Texte fourni >>
· · · ·

9. En quatrième lieu, l'article 10.3.2 du règlement de la consultation prévoit que, pour l'appréciation du critère " Coût du projet sur 4 ans ", " la CNAM accorde la note de 20/20 à l'offre financièrement la plus basse calculée sur la base du montant global des prestations forfaitaires et d'une simulation de commandes ". Les sociétés requérantes soutiennent qu'à défaut de produire à l'instance la simulation de commandes utilisée, la CNAM n'établit pas que celle-ci était représentative des conditions réelles d'exécution de l'accord-cadre ni qu'elle a été déterminée avant l'ouverture des offres. Toutefois, la notation des offres sur le critère " Coût du projet sur 4 ans " n'est pas susceptible d'avoir lésé les requérantes, dès lors qu'elles ont obtenu la note maximale de 20 sur ce critère, l'attributaire obtenant la note de 18, 92, et que leur offre a en fin de compte été classée seconde en raison de l'écart entre leur note et celle de l'attributaire sur le critère " Valeur technique de l'offre ", pondéré à 60 % dans la notation des offres. Le moyen doit être écarté.

10. Il résulte de ce qui précède que les sociétés WORDLINE France et CAPGEMINI TECHNOLOGY SERVICES ne sont pas fondées à demander l'annulation de la procédure de passation de l'accord-cadre mono-attributaire ayant pour objet le système informatique " Mon Espace Santé - Dossier Médical Partagé (MESDMP) ".

Sur les frais liés au litige :

11. Les dispositions de l'article L. 761-1 du code de justice administrative font obstacle à ce qu'une somme soit mise à la charge de la CNAM, qui n'est pas la partie perdante, au titre des frais de l'instance.

12. Dans les circonstances de l'espèce, il y a lieu, en revanche, de mettre à la charge des sociétés WORDLINE France et CAPGEMINI TECHNOLOGY SERVICES une somme de 1 500 euros, à verser à la CNAM, et une somme de 1 500 euros, à verser aux sociétés Atos France, Eviden France et Octo Technology, au titre de ces mêmes dispositions.

· · · ·

Extrait de données >>

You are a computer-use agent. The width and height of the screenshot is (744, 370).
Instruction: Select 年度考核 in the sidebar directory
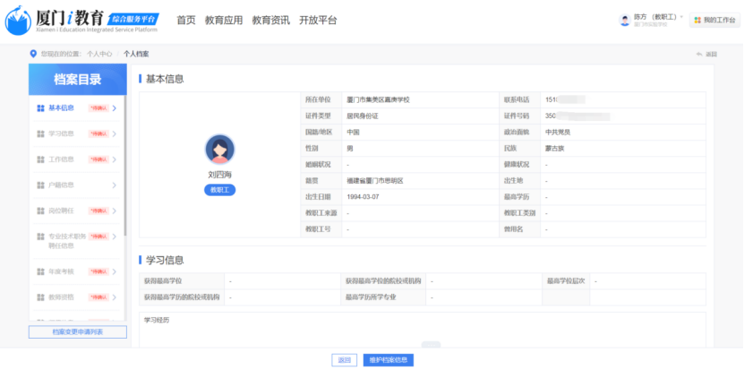pyautogui.click(x=62, y=270)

· · · ·

Consignes >>
[a] Répondez à ces questions sur le texte fourni :
(i) Quelle pondération le critère « Valeur technique de l'offre » a-t-il dans la notation des offres ?
(ii) Quel article du code de justice administrative est cité à propos des frais liés au litige ?
(iii) Quelle somme doit être versée à la CNAM par les sociétés WORDLINE France et CAPGEMINI TECHNOLOGY SERVICES ?
[b] Prolongez le texte fourni au-delà de son paragraphe 12.

Réponses attendues >>
[a]
(i) 60 %.
(ii) L'article L. 761-1.
(iii) 1 500 euros.

[b]
ORDONNE

Article 1er : La requête des sociétés WORDLINE France et CAPGEMINI TECHNOLOGY SERVICES est rejetée.

Article 2 : Les sociétés WORDLINE France et CAPGEMINI TECHNOLOGY SERVICES verseront une somme de 1 500 euros à la Caisse nationale d'assurance maladie et une somme de 1 500 euros aux sociétés Atos France, Eviden France et Octo Technology au titre de l'article L. 761-1 du code de justice administrative.

Article 3 : La présente ordonnance sera notifiée aux sociétés WORDLINE France et CAPGEMINI TECHNOLOGY SERVICES, à la Caisse nationale d'assurance maladie et aux sociétés Atos France, Eviden France et Octo Technology.

Rendu public par mise à disposition au greffe le 6 mai 2024.

La juge des référés,

L. A

La République mande et ordonne à la ministre du travail, de la santé et des solidarités et au ministre de l'économie, des finances et de la souveraineté industrielle et numérique de la France en ce qui les concerne ou à tous commissaires de justice à ce requis en ce qui concerne les voies de droit commun contre les parties privées, de pourvoir à l'exécution de la présente décision.